The past decade has seen a wealth of scholarship regarding the role of the Bible in early America. Works like Mark Noll’s In the Beginning Was the Word (Oxford University Press, 2015), Daniel Dreisbach’s Reading the Bible with the Founding Fathers (Oxford University Press, 2016), and James P. Byrd’s Sacred Scripture, Sacred War (Oxford University Press, 2013) have provided both a larger picture and helpful nuance to our understanding of the “atmospheric ubiquity” of the Bible in the colonial and early national periods of the United States.
For the colonists-turned-Americans, the Bible was a source (even the source) of authority in an otherwise unstable environment. But the Bible, at its most basic, is a book—an inanimate object that requires people for its authority to mean anything. This reality takes center stage in Seth Perry’s work Bible Culture and Authority in the Early United States. Perry’s argument eschews “static notions of biblical and bible-based authority,” and instead considers such biblicism in “the practical, lived, material experience of rhetorical worlds” (3). Instead of simply viewing the Bible as a source of authority, in the biblicism of the early republic, Perry’s work views the Bible as a site of authority—a tool used for its “ability to conjure . . . identities in concert with circumstance and other presences,” identities “of infinite diversity and particularity” (14). Perry explores this reality in two parts.
Part 1 describes the development of print Bible culture in the early United States. Perry attends to the environment of scripturalization: a dynamic process where the Bible was printed alongside parabiblical material in response to perceived cultural needs and trends.

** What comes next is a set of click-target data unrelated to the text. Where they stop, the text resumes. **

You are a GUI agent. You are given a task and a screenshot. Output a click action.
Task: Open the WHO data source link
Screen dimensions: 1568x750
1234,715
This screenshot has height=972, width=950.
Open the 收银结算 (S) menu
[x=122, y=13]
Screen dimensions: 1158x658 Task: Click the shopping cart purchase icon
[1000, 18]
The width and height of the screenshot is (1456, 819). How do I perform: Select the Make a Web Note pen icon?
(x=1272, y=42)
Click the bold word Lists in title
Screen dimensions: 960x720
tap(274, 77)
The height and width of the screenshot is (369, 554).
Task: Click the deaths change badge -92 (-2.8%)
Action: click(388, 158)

The Bible, Perry argues, was presumed to be reliable, but the additions to the biblical text showed the imagined reader at the turn of the 19th century to be “marginally literate, lower-class, and somewhat female” (20). Chapter 1 describes this development from the use of the Great Bible in 1539, through the myriad Bibles printed in England, to the burgeoning market for domestically printed Bibles in the early United States. Chapter 2 describes the practical uses of scripturalization on a human level—namely, the rhetorical power that arose from the citation of a scriptural text.
Part 2, appropriately titled “Beyond Bibles,” identifies three ways in which biblical citation became a way to expand upon the text rather than to refer back to the Bible itself. According to the author, doing so was an appeal to and a utilization of the implicit assumptions of the scripturalized culture of early national America. Chapter 4 describes “performed biblicism,” a way for individuals to see themselves and act accordingly within the assumptions of Bible-based authority. Multiple examples culminate with Lorenzo Dow’s self-descriptions that lined up with those of the apostles, and his wife Peggy’s usage of the biblical models of Mary and Martha. Chapter 5 argues that the scripturalized environment allowed for people to claim visionary authority in line with the biblical models of visions. The chapter uses The Vision of Isaac Childs (Philadelphia, 1766) as the primary textual example of one who appealed to visionary authority. Chapter 5 concludes the book with a focus on the Bibles of Joseph Smith and early Mormonism. Using the scripturalized environment, in his performed biblicism Smith scripturalized new texts while becoming the primary subjects of those texts.
Perry’s book is both theoretically innovative and historically grounded, novel in argument yet couched in a wealth of other secondary sources. The introduction and the beginnings of each chapter focus the reader’s attention on the new soil Perry is ploughing, but each chapter ends with a longer illustration of the chapter’s argument. In fact, the book could be said to be doing the same thing, as the first four chapters set the reader up for Joseph Smith’s textual creations in the 1820s and 1830s. One could extend the argument further and consider how the fluid reality of the Bible in an atmosphere of scripturalization provided fertile ground for the acceptance of Smith’s writings that both copied and mimicked Biblical texts. Indeed, such a theoretically novel work like this calls out for analysis of other time periods of American history that are only briefly mentioned in the conclusion. Scholars of American religious history will find this book a helpful resource.
Daniel Roeber is an Adjunct Professor of Religion at Florida State University and Tallahassee Community College.